/*-------------------------------------------------------------------------
  program: the game of the urn
  file:    urn
  date:    December 97
  author:  Pablo Lopez (lopez@lcc.uma.es)
           Dept. of CS
           University of Malaga, SPAIN

  notes:   Given an urn containing B black balls and W white balls
           (B+W >= 2), extract the balls according to the following
           rule:

                  1. randomly extract two balls B1 and B2
                  2. if B1 and B2 are the same color 
                     then insert a black ball
                     else insert a white ball

           Apply this extraction rule until the urn contains one ball only.
           Now it arises the following question: is this last ball either
           black or white ?

           Hint: use the concept of invariant

           The game above was originally proposed by E. W. Dijkstra.
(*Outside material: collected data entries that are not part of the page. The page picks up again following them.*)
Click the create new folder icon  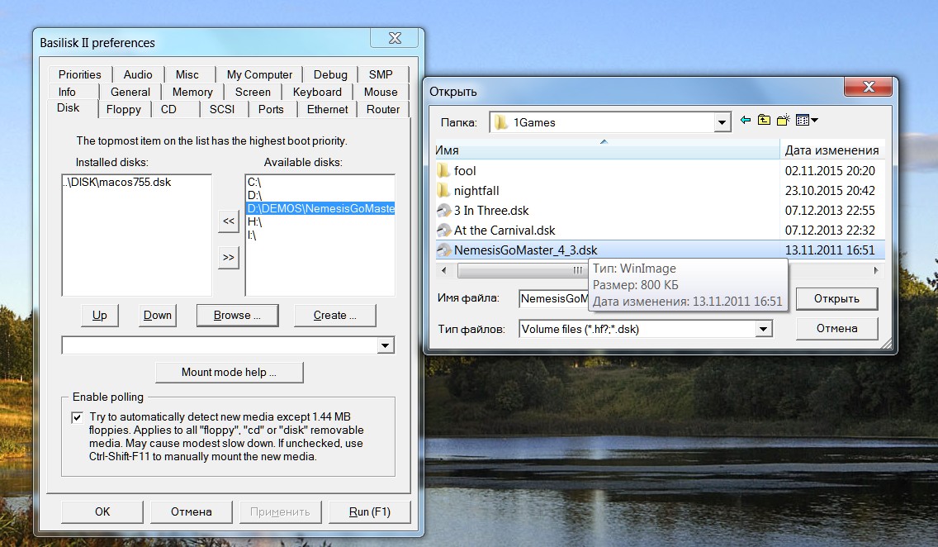tap(784, 121)
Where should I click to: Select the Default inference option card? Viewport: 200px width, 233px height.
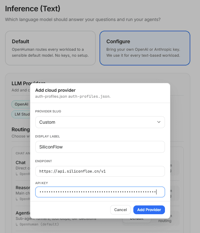pos(50,48)
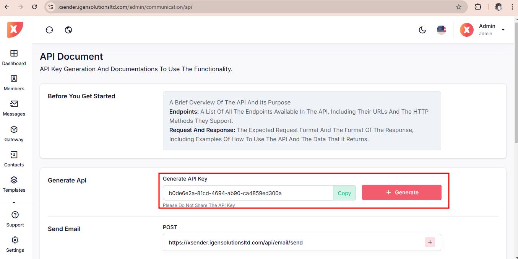Expand Send Email endpoint with plus button
The width and height of the screenshot is (518, 259).
point(430,242)
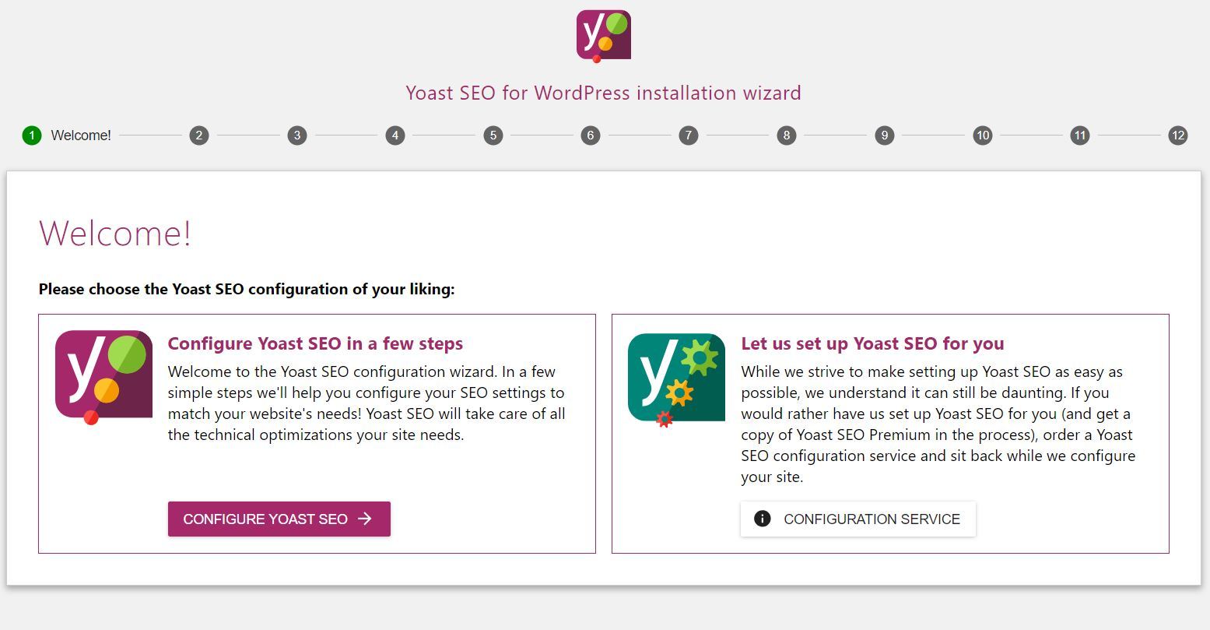Jump to wizard step 5
This screenshot has height=630, width=1210.
[493, 136]
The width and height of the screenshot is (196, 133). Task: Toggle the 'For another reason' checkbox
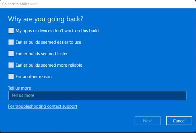tap(11, 77)
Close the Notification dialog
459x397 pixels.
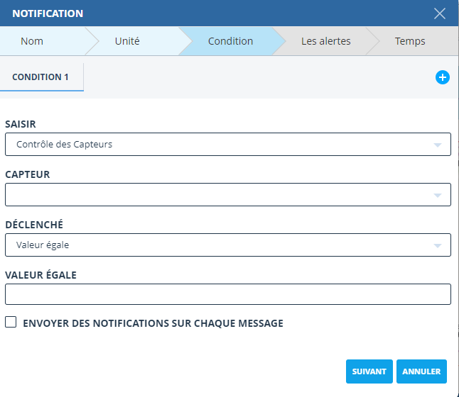coord(440,13)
           This is one of my favourite problems. I find it to be a suitable
           performance/expressiveness benchmark for logic languages in
           general, and for linear logic programming languages in particular.
           I've coded it in Prolog, lambda Prolog, and Lygon. Now it's time
           to give to Forum a choice. Notice that multiset rewriting provides
           an elegant and concise coding of the problem.

  sample goals:
           black # white # black # white.
           go1.
           b(black) # b(white) # b(black) # b(white).
           go2.
-------------------------------------------------------------------------*/

module urn.

% solution 1

black # black *- black.
white # white *- black.
black # white *- white.

black <= printf("black\n").
white <= printf("white\n").

go1 <= black # black # black # black # black # black # black #
       white # white # white # white # white # white # white.

% solution 2

b(X) # b(X) *- b(black).
b(X) # b(Y) *- X \= Y *- b(white).

b(X) <= printf("%w\n", [X]).

go2 <= b(white) # b(white) # b(white) # b(white) # b(white) # b(white) #
       b(black) # b(black) # b(black) # b(black) # b(black) # b(black).